[INSTRUCTIONS TO FOLLOW]: Whatever appears in the records should be given again exactly, down to the last mark.

[Records from a data source]:

☆ ☆ ☆ ☆ ☆ ☆ ☆

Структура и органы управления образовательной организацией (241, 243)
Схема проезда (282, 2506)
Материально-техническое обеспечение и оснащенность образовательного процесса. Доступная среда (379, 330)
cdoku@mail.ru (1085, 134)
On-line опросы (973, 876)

☆ ☆ ☆ ☆ ☆ ☆ ☆

[OUTPUT OF THE EXERCISE]:
Структура и органы управления образовательной организацией (241, 243)
Схема проезда (282, 2506)
Материально-техническое обеспечение и оснащенность образовательного процесса. Доступная среда (379, 330)
cdoku@mail.ru (1085, 134)
On-line опросы (973, 876)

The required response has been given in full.